When building a .NET web application, it's common to use the combination of UseExceptionHandler and UseStatusCodePagesWithReExecute in your Startup.cs to serve user-friendly error pages:
app.UseExceptionHandler("/errorhandler/500");
app.UseStatusCodePagesWithReExecute("/errorhandler/{0}");This works seamlessly—even for Optimizely CMS solutions. However, we recently uncovered a caveat when working on a project involving custom API endpoints. It turns out Optimizely has its own hidden behavior regarding error handling, and it can silently interfere with your carefully configured pipeline.
We had an API route that intentionally returns raw HTTP status codes (e.g., 401 Unauthorized) depending on business logic. The expected behavior was to return the actual HTTP response code, not a friendly HTML error page.
However, once UseStatusCodePagesWithReExecute is enabled, even API endpoints like /my/custom/api get intercepted, and you’ll end up with an HTML error response when your API returns a 401.
So, we added conditional logic:
app.UseWhen(
context => !context.Request.Path.StartsWithSegments("/my/custom/api"),
appBuilder =>
{
appBuilder.UseExceptionHandler("/errorhandler/500");
appBuilder.UseStatusCodePagesWithReExecute("/errorhandler/{0}");
});This works—until you go to production.
To our surprise, our API was still returning Optimizely's custom error page in production. After some digging, we discovered that Optimizely CMS automatically registers its own exception and status code handling, regardless of what you configure.
This happens when you call .AddCms()—specifically, .AddCmsUI() internally registers the following service:
services.AddStartupFilter<ErrorsStartupFilter>();This filter looks like this:
public Action<IApplicationBuilder> Configure(Action<IApplicationBuilder> nextAction)
{
return app =>
{
if (app.ApplicationServices.GetRequiredService<IWebHostEnvironment>().IsDevelopment())
{
app.UseDeveloperExceptionPage();
}
else
{
app.UseStatusCodePagesWithReExecute("/Util/Errors/Error{0}");
app.UseExceptionHandler("/Util/Errors/Error500");
}
nextAction(app);
};
}So, Optimizely always wires in its own error handlers—after yours.

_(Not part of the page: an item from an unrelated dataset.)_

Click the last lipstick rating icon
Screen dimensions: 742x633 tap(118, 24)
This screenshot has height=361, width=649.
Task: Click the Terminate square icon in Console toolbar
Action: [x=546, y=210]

There’s no public configuration to disable this behavior. The class is internal, so you can’t override or configure it. We had to remove it from the service collection ourselves:
var errorStartupFilterServiceDescriptor = services
.FirstOrDefault(descriptor => descriptor.ImplementationType?.Name == "ErrorsStartupFilter");
if (errorStartupFilterServiceDescriptor != null)
{
services.Remove(errorStartupFilterServiceDescriptor);
}By doing this early in ConfigureServices, you prevent Optimizely’s error handlers from being injected, giving you full control over the pipeline again.
This is one of those "framework magic vs. developer control" situations. It’s easy to miss because everything seems to work locally—until production exposes the conflict.
Hopefully, this saves someone a few hours of debugging!